This was in 2002, before I had published any books or anything online, either. After a few weeks, the end result was:

“Depression, Despair and The Human Voice” www.differentslants.com/?p=72. 

That Rabbi later told me what I wrote was perfect for his needs.

Later, I published it on my DifferentSlants.com website and it became my most read story for years. In it, I explicitly explained what it was like to live with depression from the inside out, before I was diagnosed with it and prescribed the correct medication.
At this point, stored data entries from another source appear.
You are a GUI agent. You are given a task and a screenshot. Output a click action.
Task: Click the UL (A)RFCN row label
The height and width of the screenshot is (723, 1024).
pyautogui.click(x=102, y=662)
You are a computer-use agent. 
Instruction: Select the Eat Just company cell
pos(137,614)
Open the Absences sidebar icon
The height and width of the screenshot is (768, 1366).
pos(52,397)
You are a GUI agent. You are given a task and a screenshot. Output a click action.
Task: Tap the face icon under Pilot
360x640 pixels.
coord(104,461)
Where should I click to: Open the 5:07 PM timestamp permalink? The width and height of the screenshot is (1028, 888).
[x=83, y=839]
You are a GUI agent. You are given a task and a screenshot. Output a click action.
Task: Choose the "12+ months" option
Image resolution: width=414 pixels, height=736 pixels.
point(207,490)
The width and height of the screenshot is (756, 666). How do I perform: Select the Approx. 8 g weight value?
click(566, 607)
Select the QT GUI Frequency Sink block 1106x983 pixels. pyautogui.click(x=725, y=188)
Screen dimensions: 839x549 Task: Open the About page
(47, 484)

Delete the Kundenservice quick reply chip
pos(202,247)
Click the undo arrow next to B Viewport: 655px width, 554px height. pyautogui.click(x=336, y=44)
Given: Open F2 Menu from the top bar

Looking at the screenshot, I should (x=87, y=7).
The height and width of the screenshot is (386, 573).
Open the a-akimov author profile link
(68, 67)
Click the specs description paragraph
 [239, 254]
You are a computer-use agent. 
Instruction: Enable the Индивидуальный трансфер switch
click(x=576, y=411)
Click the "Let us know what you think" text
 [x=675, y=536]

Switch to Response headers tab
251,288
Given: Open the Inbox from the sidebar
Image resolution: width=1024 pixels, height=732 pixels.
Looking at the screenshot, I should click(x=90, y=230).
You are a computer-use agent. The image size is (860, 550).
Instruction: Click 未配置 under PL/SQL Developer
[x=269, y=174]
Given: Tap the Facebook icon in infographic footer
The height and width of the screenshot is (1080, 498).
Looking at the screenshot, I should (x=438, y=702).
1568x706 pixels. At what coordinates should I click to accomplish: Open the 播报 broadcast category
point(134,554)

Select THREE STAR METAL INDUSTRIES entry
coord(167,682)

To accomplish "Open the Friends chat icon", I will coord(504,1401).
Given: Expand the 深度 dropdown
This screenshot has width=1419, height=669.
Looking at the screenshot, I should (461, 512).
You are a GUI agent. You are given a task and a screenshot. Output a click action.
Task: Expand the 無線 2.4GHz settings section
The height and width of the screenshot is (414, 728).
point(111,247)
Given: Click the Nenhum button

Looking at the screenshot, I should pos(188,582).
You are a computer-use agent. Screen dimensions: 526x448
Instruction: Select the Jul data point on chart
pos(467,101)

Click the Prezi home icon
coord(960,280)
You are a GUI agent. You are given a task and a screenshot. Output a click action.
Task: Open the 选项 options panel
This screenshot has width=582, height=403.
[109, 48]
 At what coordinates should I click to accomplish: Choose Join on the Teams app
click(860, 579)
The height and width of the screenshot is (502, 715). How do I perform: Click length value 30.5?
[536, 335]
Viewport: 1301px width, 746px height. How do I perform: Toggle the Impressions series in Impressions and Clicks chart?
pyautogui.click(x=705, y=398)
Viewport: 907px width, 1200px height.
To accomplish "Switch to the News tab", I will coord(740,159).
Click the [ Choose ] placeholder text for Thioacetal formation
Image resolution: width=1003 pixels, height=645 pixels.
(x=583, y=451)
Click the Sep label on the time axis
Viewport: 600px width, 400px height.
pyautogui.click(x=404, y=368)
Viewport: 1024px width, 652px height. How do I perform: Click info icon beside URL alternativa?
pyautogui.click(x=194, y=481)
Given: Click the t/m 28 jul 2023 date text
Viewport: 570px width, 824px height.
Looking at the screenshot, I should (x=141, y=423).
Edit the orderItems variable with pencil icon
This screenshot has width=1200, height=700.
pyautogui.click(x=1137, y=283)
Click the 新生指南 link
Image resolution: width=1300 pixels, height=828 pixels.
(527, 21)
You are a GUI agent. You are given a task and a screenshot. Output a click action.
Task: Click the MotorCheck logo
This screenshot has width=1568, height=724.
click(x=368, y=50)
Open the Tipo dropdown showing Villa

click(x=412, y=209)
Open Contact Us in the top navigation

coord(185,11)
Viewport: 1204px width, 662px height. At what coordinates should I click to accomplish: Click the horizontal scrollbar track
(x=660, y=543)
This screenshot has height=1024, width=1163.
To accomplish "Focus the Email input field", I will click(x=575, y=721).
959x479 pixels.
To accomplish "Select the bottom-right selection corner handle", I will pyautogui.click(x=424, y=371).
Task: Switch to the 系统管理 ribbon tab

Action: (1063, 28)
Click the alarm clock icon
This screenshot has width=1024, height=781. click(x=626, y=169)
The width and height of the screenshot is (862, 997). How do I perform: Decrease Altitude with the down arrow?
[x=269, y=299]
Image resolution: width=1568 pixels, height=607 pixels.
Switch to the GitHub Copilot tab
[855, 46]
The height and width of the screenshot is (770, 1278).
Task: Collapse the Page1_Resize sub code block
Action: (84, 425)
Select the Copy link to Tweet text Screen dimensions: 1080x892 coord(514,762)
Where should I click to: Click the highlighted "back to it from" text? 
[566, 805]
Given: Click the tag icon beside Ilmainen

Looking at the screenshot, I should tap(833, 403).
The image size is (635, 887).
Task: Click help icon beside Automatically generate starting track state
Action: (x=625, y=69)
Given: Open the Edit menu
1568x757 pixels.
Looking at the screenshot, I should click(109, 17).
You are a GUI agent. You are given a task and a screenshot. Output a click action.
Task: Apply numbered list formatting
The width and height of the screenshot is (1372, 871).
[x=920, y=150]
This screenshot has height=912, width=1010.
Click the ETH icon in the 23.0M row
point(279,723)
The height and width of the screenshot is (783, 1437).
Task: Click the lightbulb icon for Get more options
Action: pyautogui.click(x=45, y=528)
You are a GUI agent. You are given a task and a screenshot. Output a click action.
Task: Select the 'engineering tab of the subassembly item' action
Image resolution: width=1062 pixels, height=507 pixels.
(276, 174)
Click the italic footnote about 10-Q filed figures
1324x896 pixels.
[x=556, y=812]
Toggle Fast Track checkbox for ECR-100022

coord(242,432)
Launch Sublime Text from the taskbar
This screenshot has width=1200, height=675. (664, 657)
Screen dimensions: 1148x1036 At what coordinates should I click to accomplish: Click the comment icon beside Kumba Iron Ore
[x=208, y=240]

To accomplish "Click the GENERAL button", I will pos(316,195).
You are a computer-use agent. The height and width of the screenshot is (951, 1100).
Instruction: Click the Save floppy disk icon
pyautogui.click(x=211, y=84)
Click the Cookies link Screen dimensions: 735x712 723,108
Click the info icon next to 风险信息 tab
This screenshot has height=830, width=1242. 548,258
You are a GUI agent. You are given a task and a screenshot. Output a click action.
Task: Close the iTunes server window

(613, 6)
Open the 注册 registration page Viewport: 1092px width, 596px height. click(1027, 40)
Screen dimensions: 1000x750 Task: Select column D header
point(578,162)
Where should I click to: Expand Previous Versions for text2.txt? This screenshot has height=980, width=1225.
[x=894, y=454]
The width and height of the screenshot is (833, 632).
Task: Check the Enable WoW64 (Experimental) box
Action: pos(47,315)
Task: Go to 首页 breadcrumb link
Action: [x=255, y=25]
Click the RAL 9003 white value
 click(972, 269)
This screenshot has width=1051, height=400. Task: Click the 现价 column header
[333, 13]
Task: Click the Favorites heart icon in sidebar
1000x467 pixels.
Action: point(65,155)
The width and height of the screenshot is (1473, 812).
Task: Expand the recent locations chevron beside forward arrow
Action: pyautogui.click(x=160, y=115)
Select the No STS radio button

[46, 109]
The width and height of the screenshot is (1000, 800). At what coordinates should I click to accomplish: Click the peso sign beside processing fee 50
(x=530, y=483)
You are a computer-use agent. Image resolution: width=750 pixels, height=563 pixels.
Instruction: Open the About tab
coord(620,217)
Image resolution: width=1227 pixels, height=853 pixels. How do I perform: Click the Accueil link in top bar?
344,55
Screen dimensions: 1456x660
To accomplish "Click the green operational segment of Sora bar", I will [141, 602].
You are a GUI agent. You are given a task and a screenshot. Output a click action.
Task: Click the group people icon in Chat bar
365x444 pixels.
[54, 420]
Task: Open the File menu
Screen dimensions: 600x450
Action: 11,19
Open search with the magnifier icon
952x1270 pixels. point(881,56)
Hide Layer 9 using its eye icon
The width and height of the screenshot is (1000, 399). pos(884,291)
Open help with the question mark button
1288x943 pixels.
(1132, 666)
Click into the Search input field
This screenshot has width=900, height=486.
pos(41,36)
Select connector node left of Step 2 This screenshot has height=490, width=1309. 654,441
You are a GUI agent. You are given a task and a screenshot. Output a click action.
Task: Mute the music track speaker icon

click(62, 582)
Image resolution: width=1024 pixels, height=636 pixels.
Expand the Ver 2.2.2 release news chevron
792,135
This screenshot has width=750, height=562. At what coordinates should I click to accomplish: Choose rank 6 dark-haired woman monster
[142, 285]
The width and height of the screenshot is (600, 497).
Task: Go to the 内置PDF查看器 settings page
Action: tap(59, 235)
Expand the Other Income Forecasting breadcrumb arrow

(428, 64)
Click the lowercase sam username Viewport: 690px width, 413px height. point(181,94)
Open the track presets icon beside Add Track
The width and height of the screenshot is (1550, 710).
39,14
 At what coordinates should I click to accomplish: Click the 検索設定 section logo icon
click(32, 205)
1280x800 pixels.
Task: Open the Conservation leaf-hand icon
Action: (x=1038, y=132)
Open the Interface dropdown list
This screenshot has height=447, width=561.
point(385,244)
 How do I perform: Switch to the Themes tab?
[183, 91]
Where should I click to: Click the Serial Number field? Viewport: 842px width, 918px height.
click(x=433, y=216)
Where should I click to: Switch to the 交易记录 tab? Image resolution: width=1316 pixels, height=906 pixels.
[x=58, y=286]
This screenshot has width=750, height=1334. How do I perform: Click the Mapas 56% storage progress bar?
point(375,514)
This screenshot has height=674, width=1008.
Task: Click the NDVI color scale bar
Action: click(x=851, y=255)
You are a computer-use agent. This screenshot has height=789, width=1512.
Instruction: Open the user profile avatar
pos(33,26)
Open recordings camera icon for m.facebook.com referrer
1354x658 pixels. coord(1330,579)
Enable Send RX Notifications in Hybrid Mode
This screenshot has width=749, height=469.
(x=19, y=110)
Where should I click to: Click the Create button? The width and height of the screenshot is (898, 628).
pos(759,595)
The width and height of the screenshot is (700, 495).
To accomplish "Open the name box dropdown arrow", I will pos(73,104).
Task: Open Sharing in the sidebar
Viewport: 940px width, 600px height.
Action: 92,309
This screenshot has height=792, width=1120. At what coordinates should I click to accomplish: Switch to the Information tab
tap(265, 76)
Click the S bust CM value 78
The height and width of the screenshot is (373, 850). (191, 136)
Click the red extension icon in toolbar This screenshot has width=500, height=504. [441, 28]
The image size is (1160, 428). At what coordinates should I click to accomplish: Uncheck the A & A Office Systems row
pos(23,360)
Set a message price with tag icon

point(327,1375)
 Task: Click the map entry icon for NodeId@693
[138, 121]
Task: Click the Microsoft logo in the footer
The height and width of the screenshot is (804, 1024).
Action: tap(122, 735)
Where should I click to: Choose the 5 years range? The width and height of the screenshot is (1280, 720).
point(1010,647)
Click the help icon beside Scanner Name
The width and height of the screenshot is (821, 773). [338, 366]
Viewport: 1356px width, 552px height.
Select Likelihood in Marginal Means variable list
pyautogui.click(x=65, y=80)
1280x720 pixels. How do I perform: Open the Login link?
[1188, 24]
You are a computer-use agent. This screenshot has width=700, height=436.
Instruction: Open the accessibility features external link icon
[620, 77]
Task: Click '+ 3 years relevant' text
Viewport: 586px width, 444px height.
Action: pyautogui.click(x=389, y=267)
In 2004, after learning that I had three, then four brain tumors, I had brain surgery in Chicago, once in January and again in April. In April while recovering, I unexpectedly was able to read my chart when my surgeon accidentally left my file on my bed. It said: Fantastic recovery!  With an exclamation point. It made me wonder what he was expecting.

After my recovery, that same hospital hired me to read some of my stories to a room filled with brain surgery survivors. It was then that I saw what my life could have been like, instead of how it actually turned out. No one in that room looked at me for the hour I was there reading.  They didn’t seem to notice me at all. They just kept looking around the room or doing nothing. I understood then how incredibly fortunate I was.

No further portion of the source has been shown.